A healthy diet is the best preventative measure to major illness. While it’s easy to be tempted by the biscuits and birthday treats, studies have shown that those who binge eat and have high sugar diets are less productive, more tired and at an increased risk of chronic disease such as heart disease and diabetes.
Ditch the junk for healthy alternatives such as fruit, nuts and yoghurt and ensure your diet is rich in vegetables, lean protein and healthy fats.
There’s no getting away from it, exercise is the miracle cure we’ve always had but neglected. An overwhelming amount of evidence shows that regular exercise can reduce the risk of major illnesses such as heart disease, stroke, type 2 diabetes and cancer by up to 50% and lower your risk of early death by up to 30%. What’s more, is can also boost self-esteem, mood, sleep quality and energy, as well as reducing your risk of stress, depression, dementia and Alzheimer’s disease.
Try and factor in 150 minutes of exercise into your schedule over the week, this can include going for walks during your lunch break, taking the stairs instead of the lift, cycling to work or taking to a fitness class.
A lack of sleep can greatly impact the quality of your work by affecting your concentration, memory, decision making and reaction time. It also has a significant impact on general health, with research showing that a lack of sleep puts you at risk of heart disease, obesity, diabetes and stress.
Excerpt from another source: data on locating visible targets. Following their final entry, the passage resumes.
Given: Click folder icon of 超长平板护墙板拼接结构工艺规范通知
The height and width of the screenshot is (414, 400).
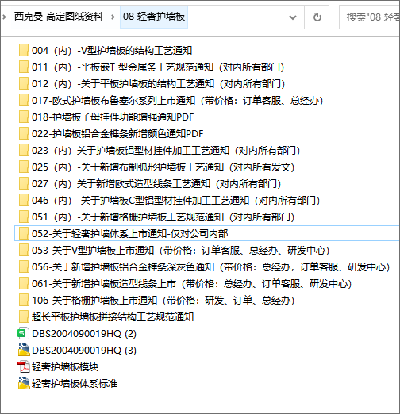Looking at the screenshot, I should point(24,316).
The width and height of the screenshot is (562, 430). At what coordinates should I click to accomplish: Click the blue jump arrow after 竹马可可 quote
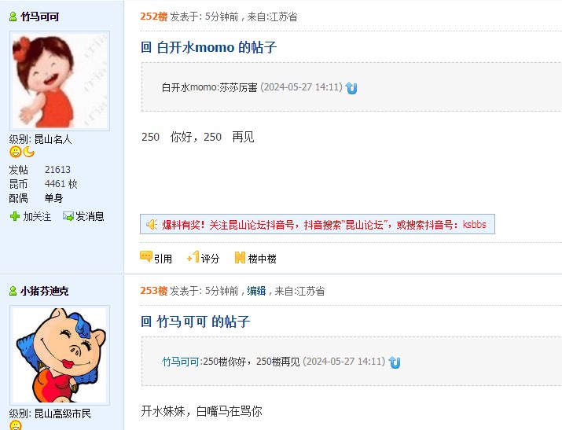click(x=395, y=362)
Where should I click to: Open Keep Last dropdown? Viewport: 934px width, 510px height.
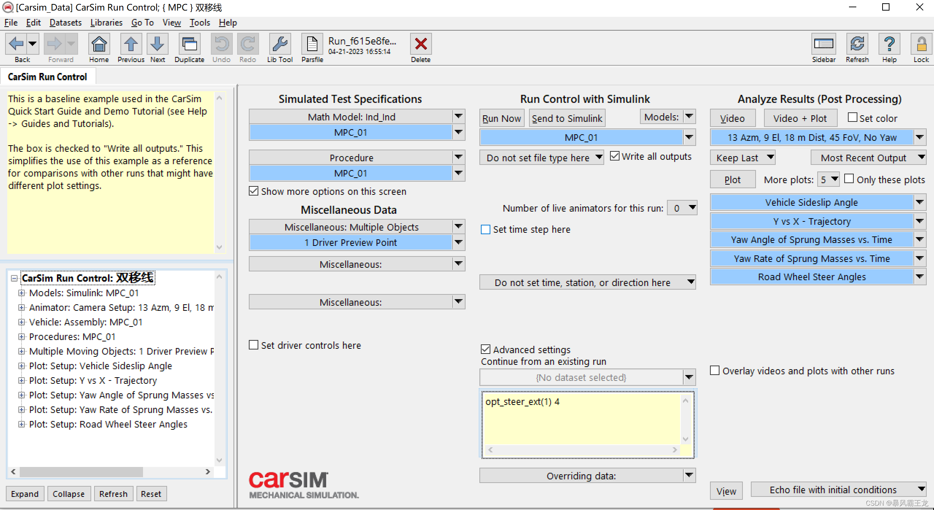[x=742, y=158]
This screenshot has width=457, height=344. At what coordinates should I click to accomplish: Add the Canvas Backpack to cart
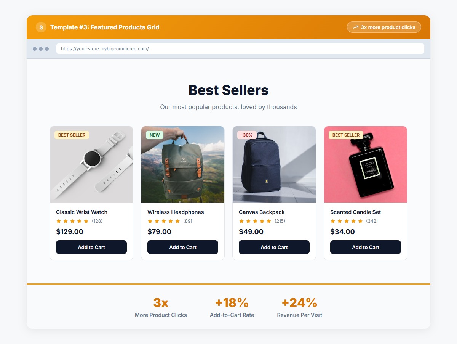coord(274,247)
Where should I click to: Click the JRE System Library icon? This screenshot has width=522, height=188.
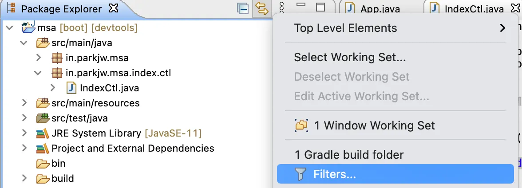pos(43,133)
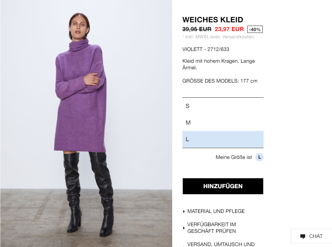
Task: Select size M
Action: pyautogui.click(x=223, y=123)
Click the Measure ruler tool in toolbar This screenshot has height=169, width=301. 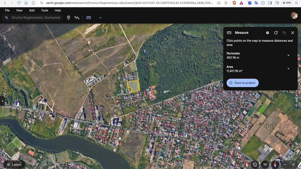(x=89, y=18)
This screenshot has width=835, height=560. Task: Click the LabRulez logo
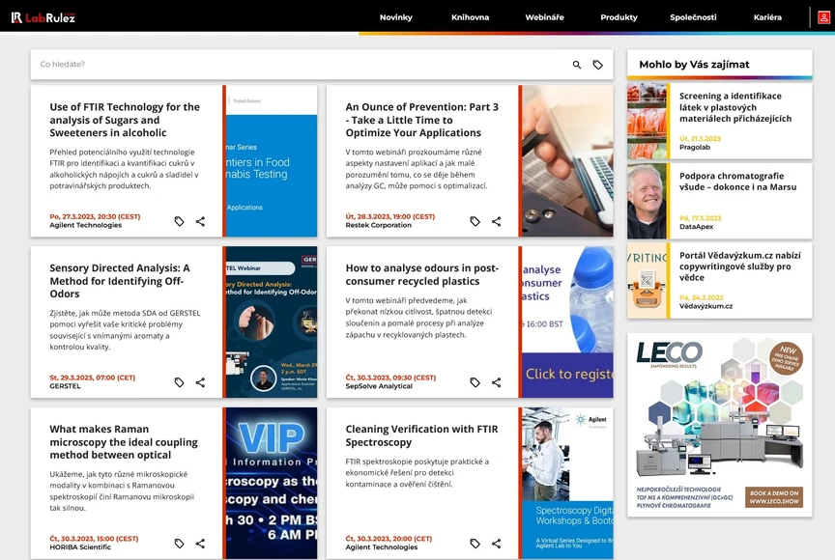click(44, 15)
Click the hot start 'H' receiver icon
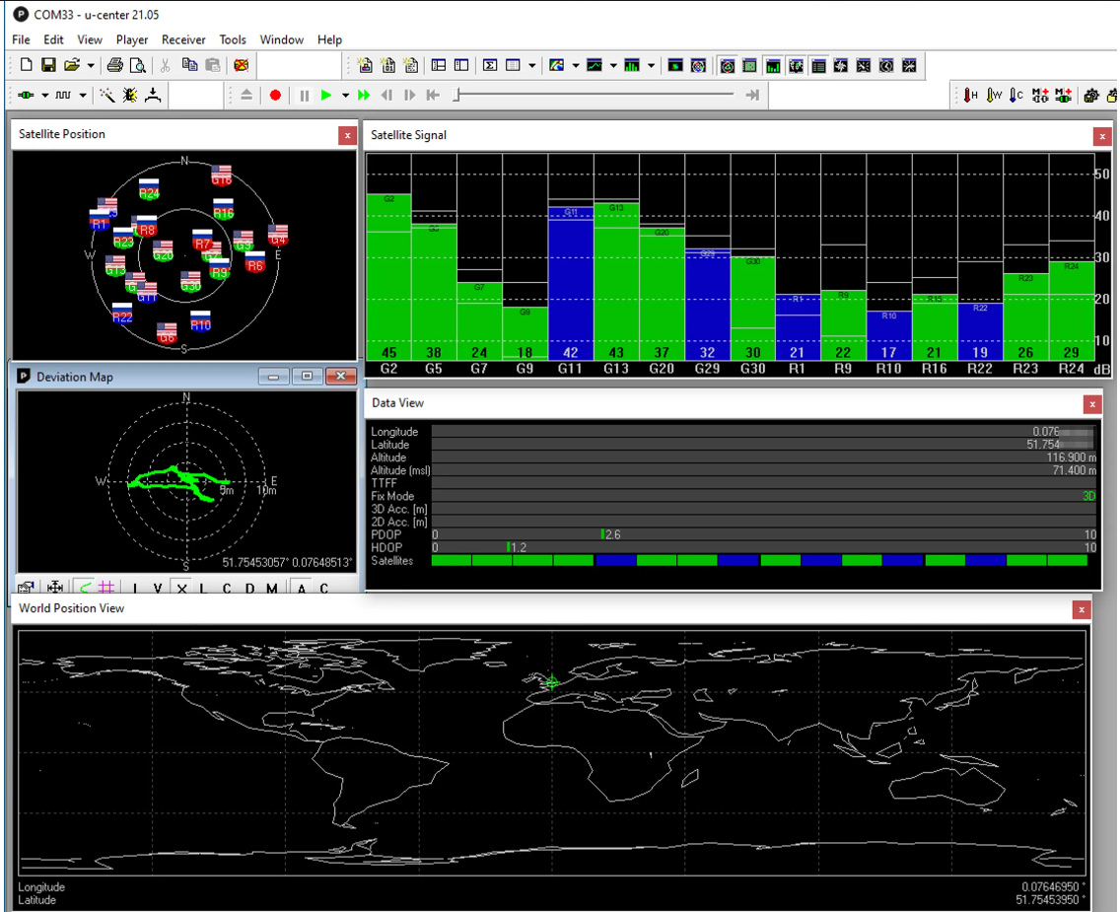Viewport: 1120px width, 912px height. [971, 96]
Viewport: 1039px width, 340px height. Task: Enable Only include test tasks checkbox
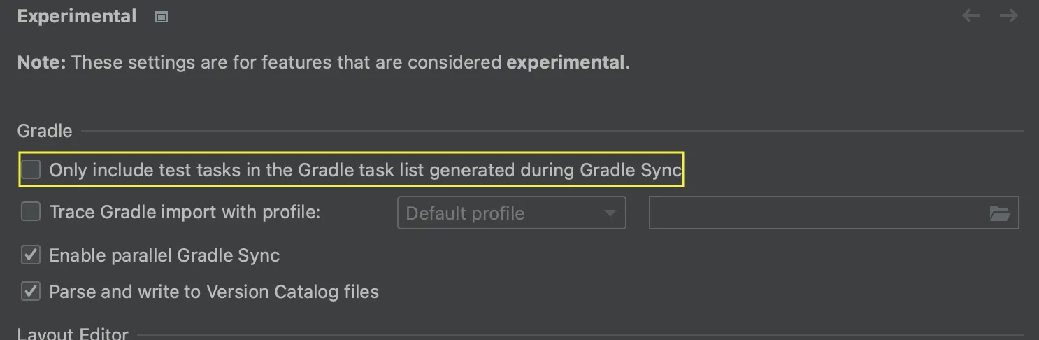[x=31, y=170]
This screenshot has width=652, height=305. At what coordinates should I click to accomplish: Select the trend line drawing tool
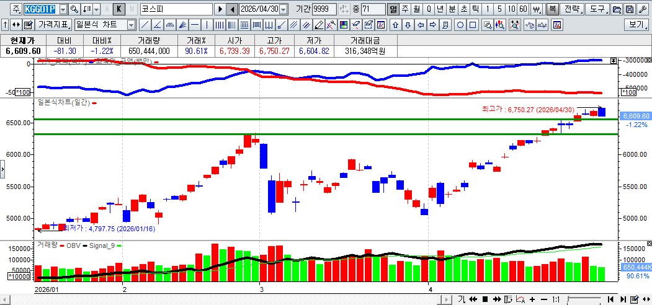144,25
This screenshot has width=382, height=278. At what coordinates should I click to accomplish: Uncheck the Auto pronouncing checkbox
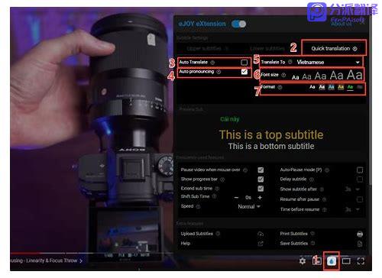pos(244,72)
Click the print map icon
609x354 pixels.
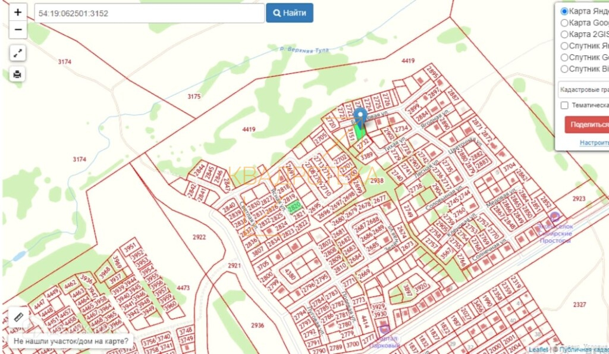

Make sure you get a good 8 hours of uninterrupted sleep each night to ensure you are always alert and performing at your best.
The pressure of an increasingly demanding work culture is perhaps the biggest and most pressing challenge to the mental health of the general population. Prioritising work and taking regular breaks by walking around the office and leaving your desk for lunch will help you monitor the time you are spending on tasks.
Most importantly, allow for open communication between yourself and your colleagues so they can be made aware when work expectations become too much.